Tasks to carry out:
1. Translate the following sentence from the article on the song "Benvenuto" into Spanish: "It debuted at number one on the Italian Singles Chart and it was later certified platinum by the Federation of the Italian Music Industry."
2. From the article on the song "Benvenuto," extract the passage that begins with "Laura Pausini singles" and runs up to and including "of the album.".

Excerpt to read:
☆ ☆ ☆ ☆ ☆ ☆ ☆

Single by Laura Pausini

from the album Inedito
- Released: 12 September 2011
- Recorded: Oliveta Recording Studio, Castelbolognese (Ravenna)
- Genre: Pop, latin pop
- Length: 3:56
- Label: Atlantic Records
- Songwriters: Laura Pausini, Niccolò Agliardi, Paolo Carta
- Producer: Paolo Carta

Laura Pausini singles chronology
| "Donna d'Onna" (2010) | "Benvenuto" (2011) | "Non ho mai smesso" (2011) |

Music video
- "Benvenuto" on YouTube

= Benvenuto (song) =

"Benvenuto" /it/ / "Bienvenido" /es/ (Welcome) is a song recorded by Italian singer Laura Pausini for her studio album Inedito. The song, produced by Paolo Carta, was written by Laura Pausini, Niccolò Agliardi and Paolo Carta. On 12 September 2011, it was released to mainstream radios and it became digitally available as the lead single of the album.

It debuted at number one on the Italian Singles Chart and it was later certified platinum by the Federation of the Italian Music Industry.

☆ ☆ ☆ ☆ ☆ ☆ ☆

Recorded information:
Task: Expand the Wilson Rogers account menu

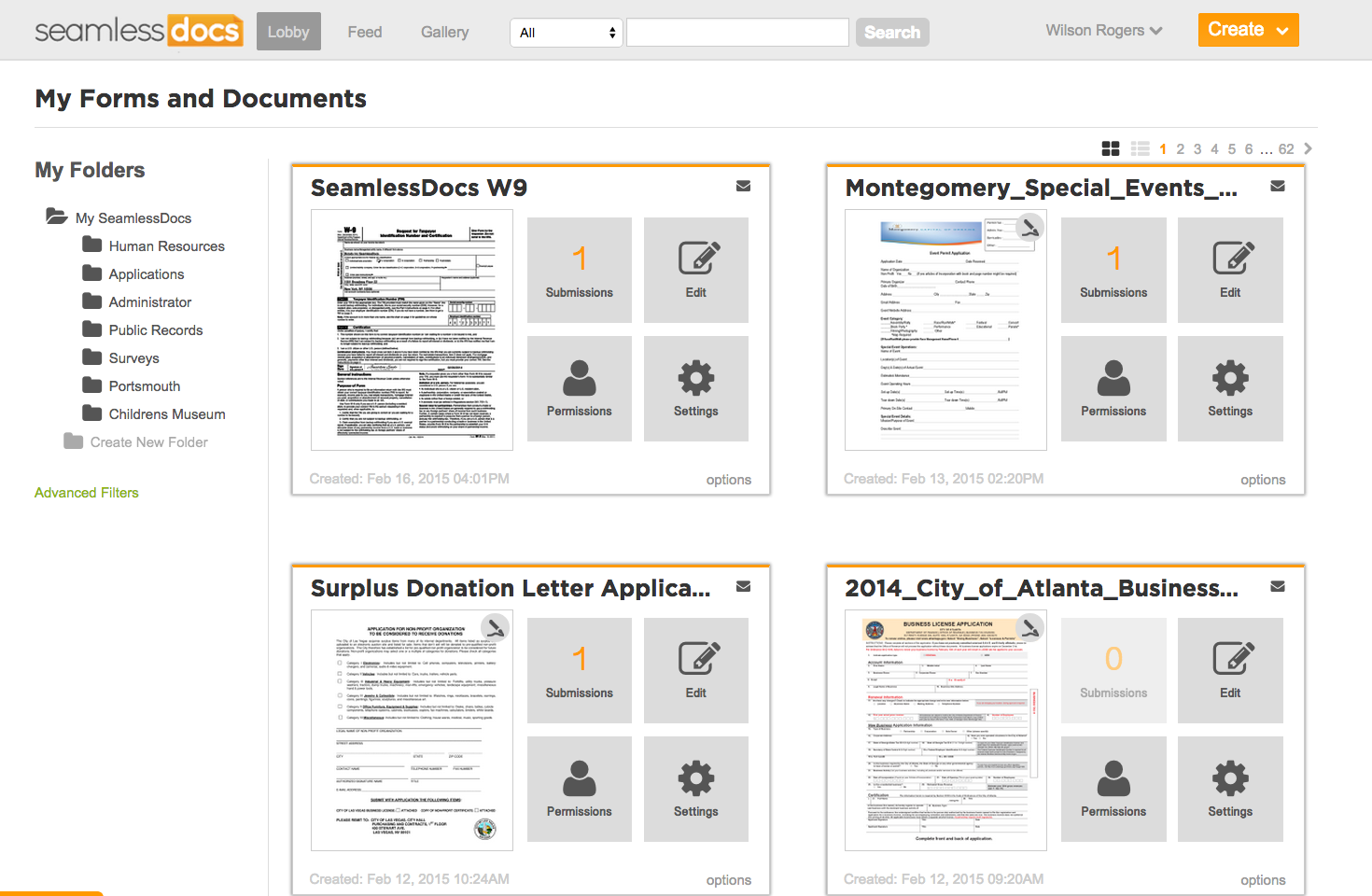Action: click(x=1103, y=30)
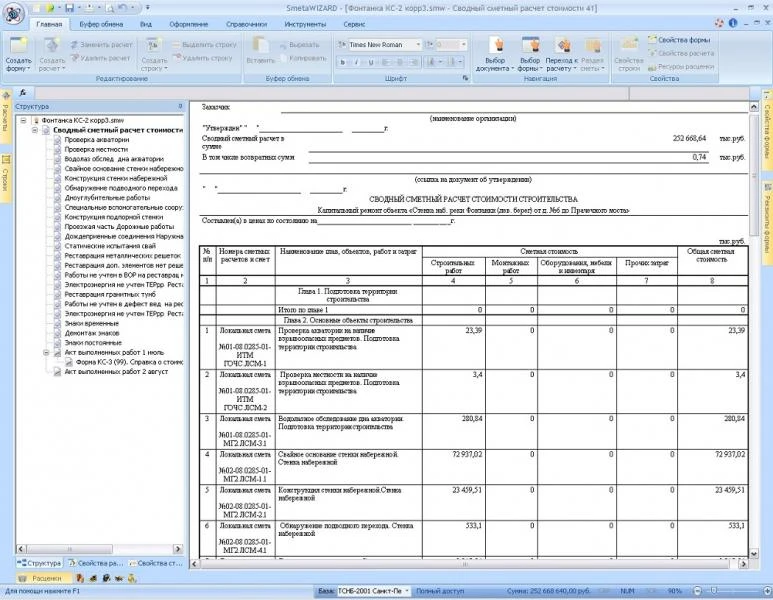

☆ ☆ ☆ ☆ ☆ ☆ ☆

Solutions for each task:
1. Debutó en el número uno de la lista italiana de sencillos y más tarde fue certificada platino por la Federación de la Industria Musical Italiana.

2.
Laura Pausini singles chronology
| "Donna d'Onna" (2010) | "Benvenuto" (2011) | "Non ho mai smesso" (2011) |

Music video
- "Benvenuto" on YouTube

= Benvenuto (song) =

"Benvenuto" /it/ / "Bienvenido" /es/ (Welcome) is a song recorded by Italian singer Laura Pausini for her studio album Inedito. The song, produced by Paolo Carta, was written by Laura Pausini, Niccolò Agliardi and Paolo Carta. On 12 September 2011, it was released to mainstream radios and it became digitally available as the lead single of the album.